■ Work instructions
Where in the records does the word "Merkliste" appear? Copy each line that holds it.

■ Task material
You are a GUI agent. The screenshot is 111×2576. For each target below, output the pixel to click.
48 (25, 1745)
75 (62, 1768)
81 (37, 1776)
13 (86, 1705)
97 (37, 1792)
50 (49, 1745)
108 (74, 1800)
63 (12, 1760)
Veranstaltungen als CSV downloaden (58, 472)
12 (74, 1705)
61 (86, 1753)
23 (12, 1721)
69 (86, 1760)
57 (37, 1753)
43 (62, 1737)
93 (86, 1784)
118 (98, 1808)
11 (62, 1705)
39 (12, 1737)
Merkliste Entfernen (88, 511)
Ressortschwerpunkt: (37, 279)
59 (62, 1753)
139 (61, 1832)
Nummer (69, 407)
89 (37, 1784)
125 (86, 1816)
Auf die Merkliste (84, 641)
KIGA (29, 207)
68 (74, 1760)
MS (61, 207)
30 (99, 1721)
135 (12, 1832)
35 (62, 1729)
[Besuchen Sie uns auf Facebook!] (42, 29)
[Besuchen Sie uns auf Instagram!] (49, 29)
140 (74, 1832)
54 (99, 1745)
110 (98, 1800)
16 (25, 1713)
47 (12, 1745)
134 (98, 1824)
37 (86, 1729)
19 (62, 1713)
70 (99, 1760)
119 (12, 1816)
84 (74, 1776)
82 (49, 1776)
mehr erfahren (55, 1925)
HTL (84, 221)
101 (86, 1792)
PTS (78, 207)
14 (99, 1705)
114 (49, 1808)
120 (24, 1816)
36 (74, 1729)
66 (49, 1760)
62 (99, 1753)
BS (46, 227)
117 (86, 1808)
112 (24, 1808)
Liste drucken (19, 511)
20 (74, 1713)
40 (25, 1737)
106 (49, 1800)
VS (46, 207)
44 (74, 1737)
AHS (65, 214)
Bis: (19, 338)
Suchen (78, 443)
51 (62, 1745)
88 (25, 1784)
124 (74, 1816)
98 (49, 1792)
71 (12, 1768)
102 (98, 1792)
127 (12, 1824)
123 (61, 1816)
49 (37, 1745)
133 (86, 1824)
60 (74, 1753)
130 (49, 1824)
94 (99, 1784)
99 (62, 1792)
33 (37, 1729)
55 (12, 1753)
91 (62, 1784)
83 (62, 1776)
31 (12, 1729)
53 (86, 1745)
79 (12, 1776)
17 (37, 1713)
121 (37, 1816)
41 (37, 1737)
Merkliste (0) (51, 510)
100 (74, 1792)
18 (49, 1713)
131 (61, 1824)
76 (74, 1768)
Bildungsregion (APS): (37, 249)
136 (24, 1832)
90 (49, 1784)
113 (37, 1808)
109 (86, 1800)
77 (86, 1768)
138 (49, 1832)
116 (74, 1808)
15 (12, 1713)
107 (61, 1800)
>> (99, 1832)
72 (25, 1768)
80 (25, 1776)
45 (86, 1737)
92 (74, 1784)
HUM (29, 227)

■ Exercise response
Merkliste Entfernen (88, 511)
Auf die Merkliste (84, 641)
Merkliste (0) (51, 510)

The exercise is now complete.